Document text Start Marker
Of testing and cautious optimism…

I took the morning off today, to take the youngest pup in for another round of testing. The blood tests and urinalysis done over the weekend pointed steadily at major problems with his kidneys, perhaps even towards renal dysplasia – basically a developmental anomaly that would all but guarantee kidney failure in fairly short order after the initial onset of symptoms. That wasn’t what I was expecting to hear, but I spent most of the night last night reading every article and journal entry I could get my hands on without a subscription. If that was, indeed, the worst case scenario, I wanted to know what we were up against. Nothing I read gave me a warm fuzzy.

This morning’s round of testing has given cause for a bit of cautious optimism. Jorah’s urine was concentrated, had appropriate color and smell, and its specific gravity was low, but still in the target range for normal. Those things wouldn’t likely be in the case if his kidneys were in the process of failing. He’s schedule for a trip through south eastern Pennsylvania on Friday to see a specialist and get an abdominal ultrasound. Barring an invasive biopsy, it’s the surest way to verify that his kidneys are correct in size and shape. Cautious optimism.

Since the mass consumption of water is something Jorah’s done since the day I brought him home and we’ve established that his kidneys are concentrating fluid and his blood isn’t showing any of the other likely issues, one of the remaining outliers could be that he’s just obsessed with drinking. The fact that it’s possible I gravitated, in a building full of dogs, to one that could have a touch of good old fashioned OCD probably shouldn’t be in any way surprising.

We’re still a ways off from having a truly definitive answer, but moving the one that’s effectively a short term death sentence more towards the unlikely column feels like a pretty good day’s work.
Document text End Marker
Source information Start Marker
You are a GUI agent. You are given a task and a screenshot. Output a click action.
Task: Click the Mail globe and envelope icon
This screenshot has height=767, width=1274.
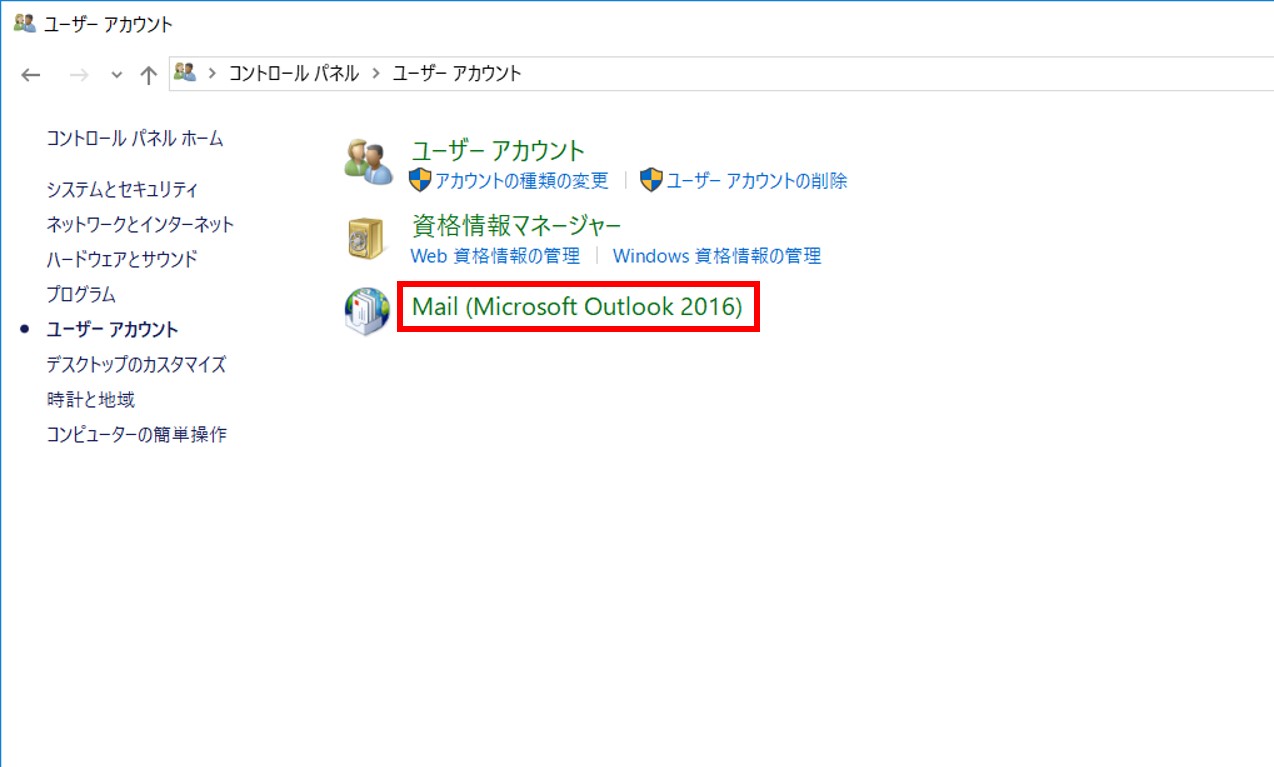(367, 311)
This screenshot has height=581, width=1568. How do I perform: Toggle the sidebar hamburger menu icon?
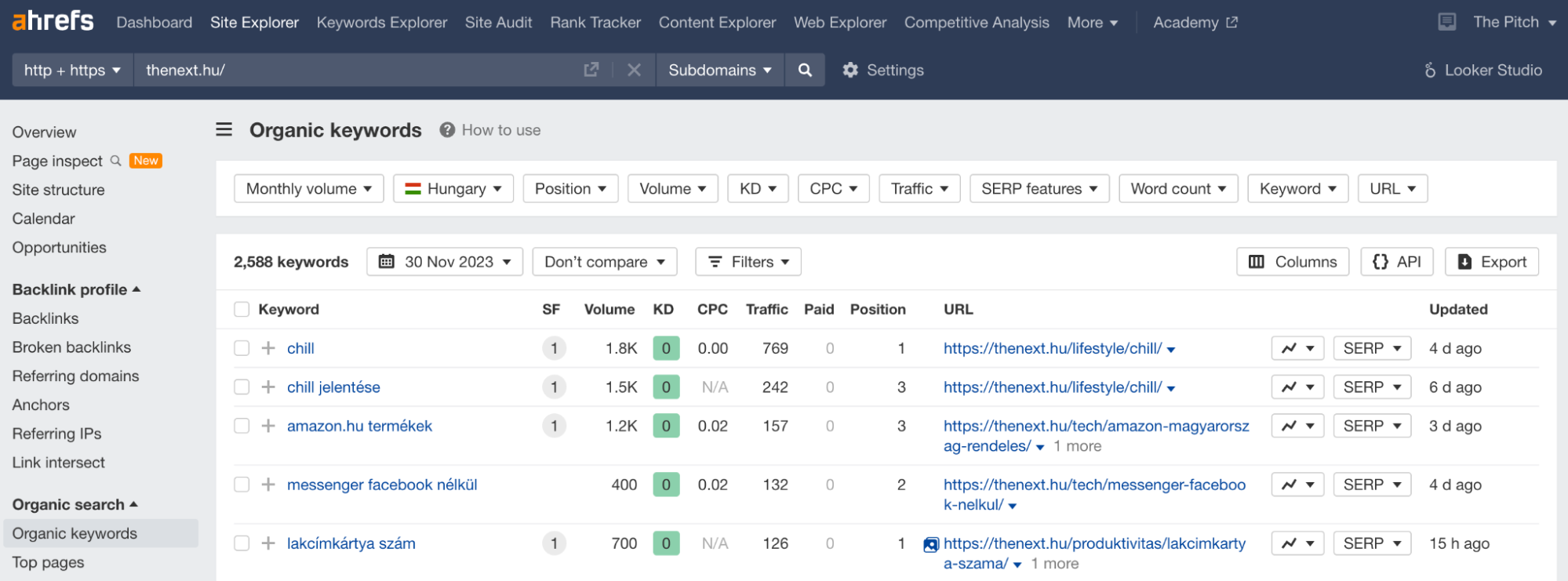(x=224, y=129)

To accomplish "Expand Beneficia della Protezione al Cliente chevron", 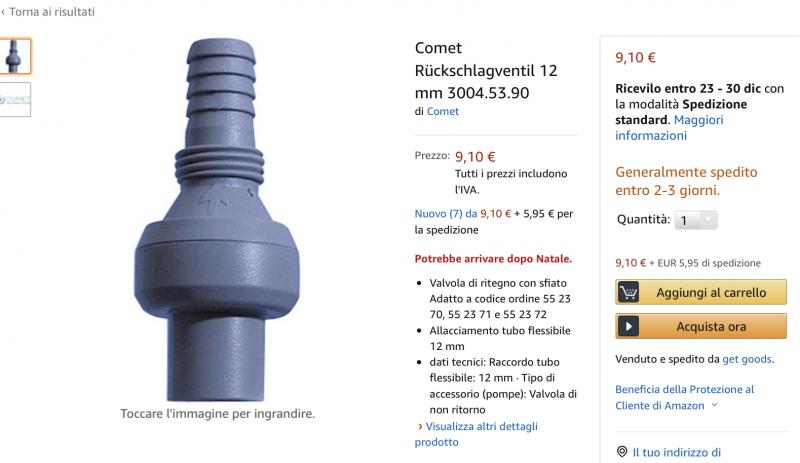I will 714,406.
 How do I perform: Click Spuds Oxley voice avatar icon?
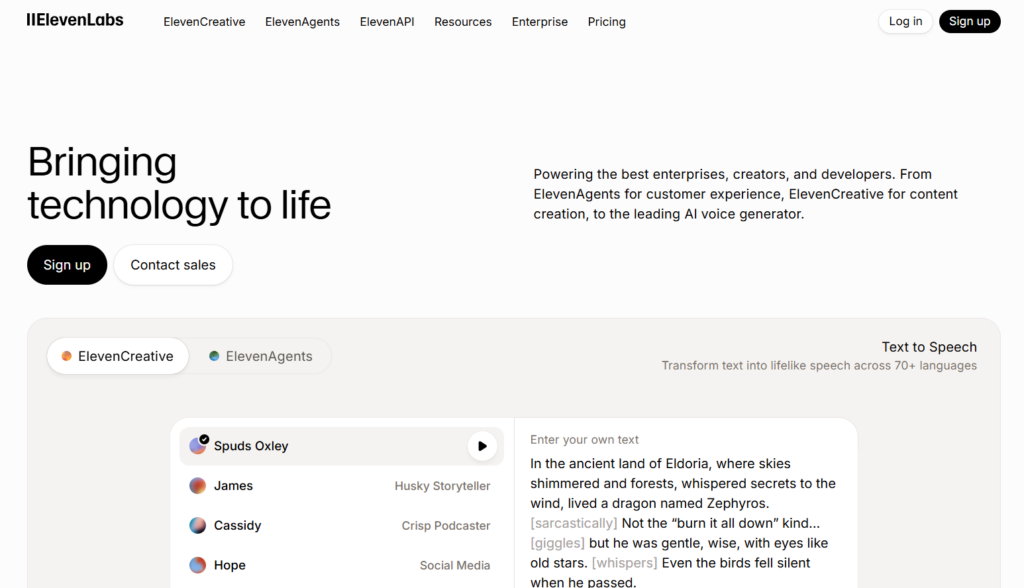[198, 446]
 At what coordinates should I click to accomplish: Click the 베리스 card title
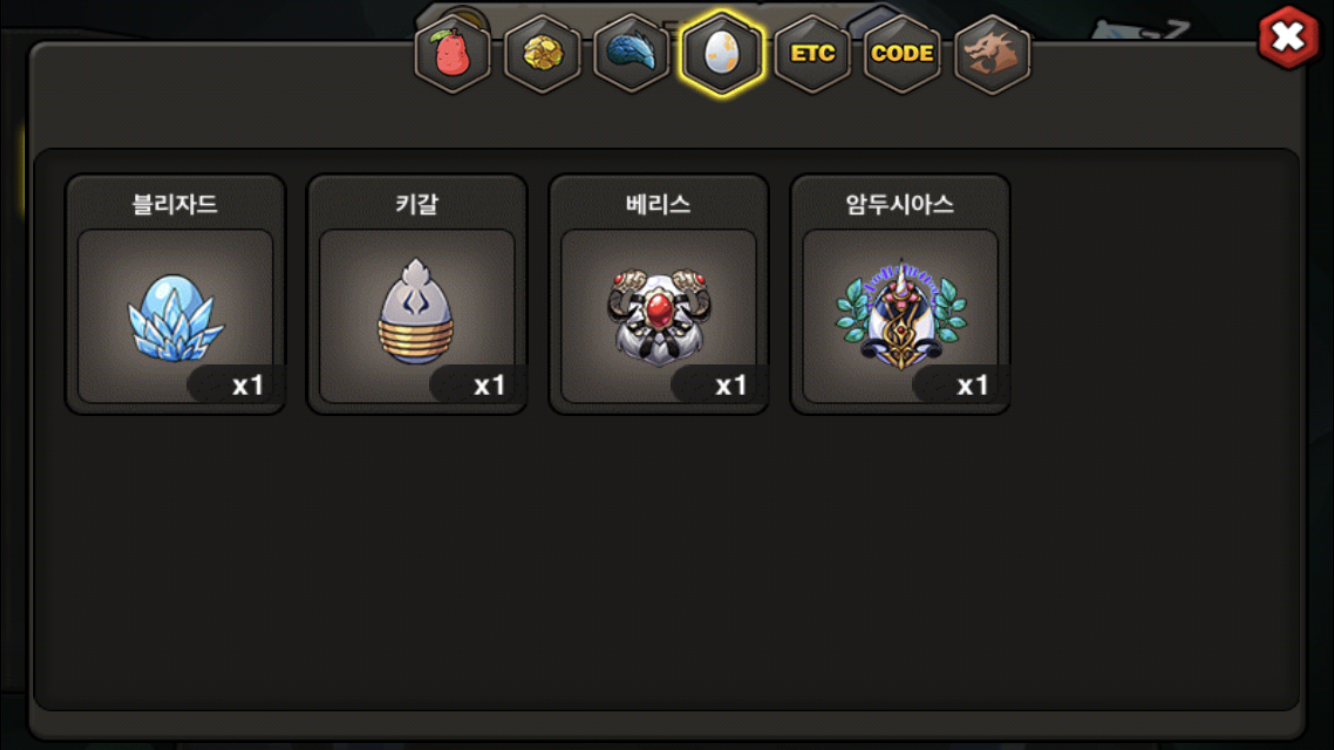[x=658, y=204]
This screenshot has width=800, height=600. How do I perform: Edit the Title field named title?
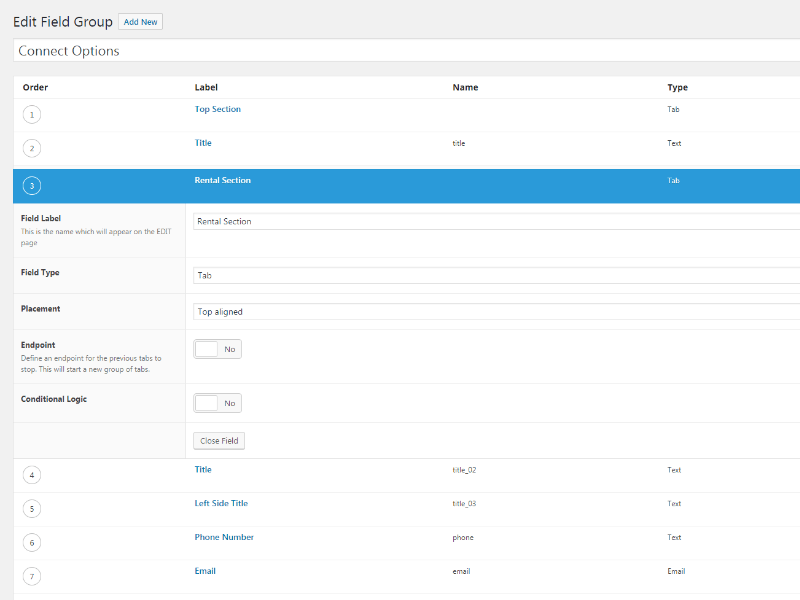click(x=202, y=142)
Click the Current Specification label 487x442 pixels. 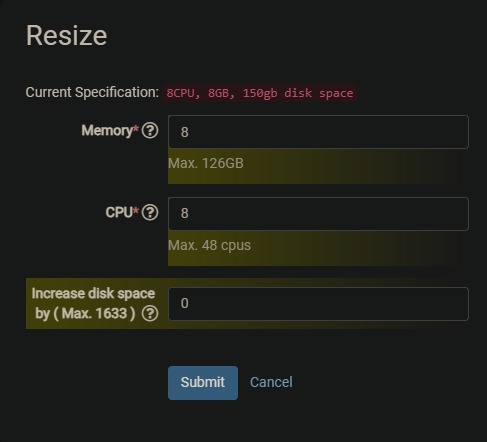92,92
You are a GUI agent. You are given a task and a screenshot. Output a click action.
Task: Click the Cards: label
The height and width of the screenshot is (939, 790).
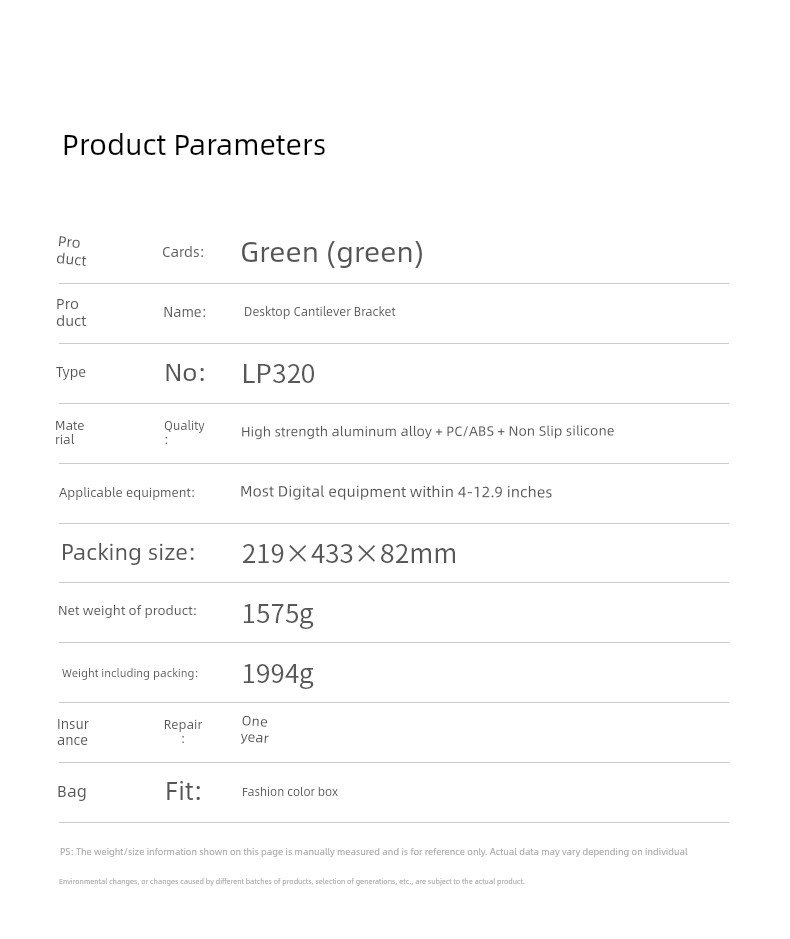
Source information End Marker
▸ Questions:
(1) In the post about the puppy's kidney tests, what procedure is Jorah scheduled to have on Friday?
(2) From the post about the puppy's kidney tests, copy everything from "I took the morning" down to "a warm fuzzy.".

▸ Solutions to the exercise:
(1) An abdominal ultrasound.

(2)
I took the morning off today, to take the youngest pup in for another round of testing. The blood tests and urinalysis done over the weekend pointed steadily at major problems with his kidneys, perhaps even towards renal dysplasia – basically a developmental anomaly that would all but guarantee kidney failure in fairly short order after the initial onset of symptoms. That wasn’t what I was expecting to hear, but I spent most of the night last night reading every article and journal entry I could get my hands on without a subscription. If that was, indeed, the worst case scenario, I wanted to know what we were up against. Nothing I read gave me a warm fuzzy.